According to Álvaro Gatica, "the most important lesson, in the cherry tree sector, is that we have to diversify markets, we cannot continue sending everything to China, and here there is a criticism of the sales representatives of the exporters, who trusted that the price did not it was going to go down a lot after Chinese New Year, because prices had been relatively good before Chinese New Year, and they decided to keep shipping to China. I think there is a commercial error there, because the fruit should have been sent to the United States or Europe, where clearly we were not going to obtain the returns that we used to obtain in China, but they were reasonable returns, with some utility, something that did not happen this year. I think that with what happened, from Curicó to the South, this year the exporters are going to have to diversify markets for cherries, and the truth is that there are markets, in the United States there is a market that is not tremendous like China, it has lower returns, but the important thing is that they are blue numbers, and in Europe it is the same case.

As for blueberries, Gatica asserted that the outlook is also complicated. "Today we are facing super strong competition, Peru has already surpassed us and is producing much more than us, we have a small window left for us, but also later we are running into Morocco, which is sending a lot of fruit, so I don't see a easy scenario for blueberries. There I think that we have to take a good look at the issue of other markets, despite the fact that we are sending a lot to Europe and the United States, but we have to go looking, one cannot say, overnight, I uproot the orchards and I dedicate myself to something else, the investments are tremendously large.

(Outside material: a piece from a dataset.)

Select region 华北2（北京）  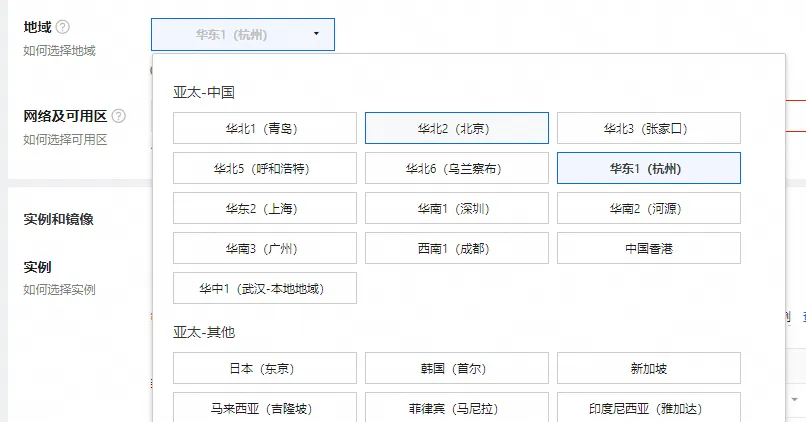click(456, 128)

In this scenario, Ingrid Quezada, director of ProChile Ñuble, reflected that, for cherry exporters, the challenge is to diversify destinations, and for producers, she added, the challenge is to become exporters, which will allow them to negotiate directly and save costs. important.

“It is very difficult to draw lessons yet, because this is not over, the Covid is not over, the logistical problems, the war is not over. What is going to happen if all of China begins to be confined? ”explained the professional.

“Regarding cherry trees, the producer who has volume, his certified fruit, should go from producer to exporter, so that he can negotiate the final price, for example. Because the youngest is the most harmed today, because they set the price for him, just like the blueberry grower. And they accept it because they want to continue being producers and not exporters," said Quezada.

The director of ProChile Ñuble added that "another important issue is that cherries, the preferred fruit of the Chinese, have to arrive before the Chinese New Year in order to get a good price, and the problem is that Ñuble cherries are not always They arrive on time, and I'm not just talking about the delays this year, since many of the cherries from our region are late, the O'Higgins region is the one that ships first. And you have to consider that after the Chinese New Year the price drops 30%-40%”.

So, he argued that, from the perspective of the exporter, the lesson is the importance of diversifying destinations, since today almost all cherry shipments go to China. “The next Chinese New Year will be on Sunday, January 22, the cherries from Ñuble will not arrive, so what do we have to do? We have to look for other markets, the United States and Southeast Asia are good alternatives and there is no pressure to arrive before the Chinese New Year, and we, as ProChile, can help them”.